### Consigne
Recopiez mot pour mot le passage de l'extrait ci-dessous sur les brevets de gestes qui va de « Depuis le 25 » jusqu'à « d’une représentation visuelle. ».

### Extrait
GESTES & BREVETS : une marchandisation de plus de l’expérience humaine?

Depuis le 25 octobre 2011 Apple est officiellement le détenteur du brevet « slide to unlock ». « slide to unlock »? C’est une technologie de déverrouillage basée sur l’association d’un geste sur écran tactile et d’une représentation visuelle.

 Mais qu’est-ce qu’un brevet exactement?

 Un brevet, c’est un titre de propriété intellectuelle qui confère à son propriétaire, non pas un droit d’exploitation, mais un droit d’interdiction d’exploitation.

### Données
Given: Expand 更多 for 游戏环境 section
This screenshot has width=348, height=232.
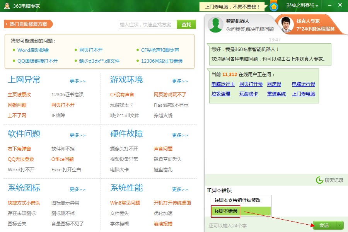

### Corrigé
Depuis le 25 octobre 2011 Apple est officiellement le détenteur du brevet « slide to unlock ». « slide to unlock »? C’est une technologie de déverrouillage basée sur l’association d’un geste sur écran tactile et d’une représentation visuelle.